Page extract -
-- Opening Marker --

Process to Functionalize Polyolefins

[0031] This invention relates to a process to functionalize VTM's comprising contacting, optionally, a thermal, radical initiator, photochemical, or photoinitiation catalyst, and one or more vinyl terminated macromonomers in the presence of a hydrothiolation reagent.

[0032] The reactants are typically combined in a reaction vessel at a temperature of - 50°C to 300°C (preferably 25°C, preferably 150°C). Likewise, the reactants are typically combined at a pressure of 0 to 1000 MPa (preferably 0.5 to 500 MPa, preferably 1 to 250 MPa) for a residence time of 0.5 seconds to 10 hours (preferably 1 second to 5 hours, preferably 1 minute to 1 hour).

[0033] Typically, from 1 : 1 to 2: 1 moles of hydrothiolating reagent are charged to the reactor per mole of VTM charged based on mole ratio.

[0034] Typically, 0.001 mol% to 50 mol%, preferably 0.01 mol% to 10 mol%, preferably 0.1 mol% to 1 mol% of catalyst (if present, i.e., if performed with UV light, a catalyst is generally used but is not always necessary) are charged to the reactor per mole of VTM charged.

-- Closing Marker --

Data supplied -
-- Opening Marker --

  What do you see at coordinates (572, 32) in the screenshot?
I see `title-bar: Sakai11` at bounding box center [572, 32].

-- Closing Marker --
-- Opening Marker --

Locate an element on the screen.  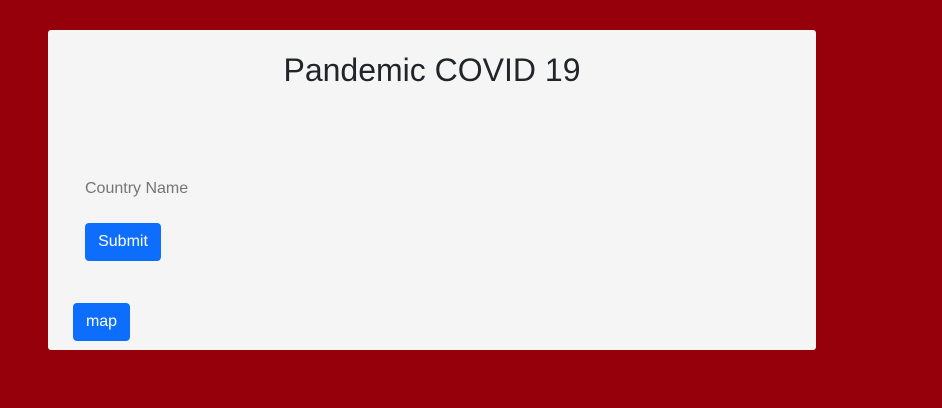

-- Closing Marker --

Instructions -
a) Do these statements agree with the extract on functionalizing polyolefins? (i) The reactants are typically combined at a pressure of 0 to 1000 MPa. (ii) Typically, at least 3 moles of hydrothiolating reagent are charged per mole of VTM. (iii) When the process is performed with UV light, a catalyst is always necessary. For each, answer yes or no and quote the deciding words of the extract.
b) Carry on the extract on functionalizing polyolefins, picking up after its final sentence.

Answers by item -
a)
(i) Yes: "the reactants are typically combined at a pressure of 0 to 1000 MPa"
(ii) No: "from 1 : 1 to 2: 1 moles of hydrothiolating reagent are charged to the reactor per mole of VTM charged"
(iii) No: "a catalyst is generally used but is not always necessary"

b)
[0035] The process is typically a solution process, although it may be a bulk or high pressure process. Homogeneous processes are preferred. (A homogeneous process is defined to be a process where at least 90 wt% of the product is soluble in the reaction media.) A bulk homogeneous process is particularly preferred. (A bulk process is defined to be a process where reactant concentration in all feeds to the reactor is 70 vol% or more.) Alternately, no solvent or diluent is present or added in the reaction medium, (except for the small amounts used as the carrier for the catalyst or other additives, or amounts typically found with the reactants, e.g., propane in propylene).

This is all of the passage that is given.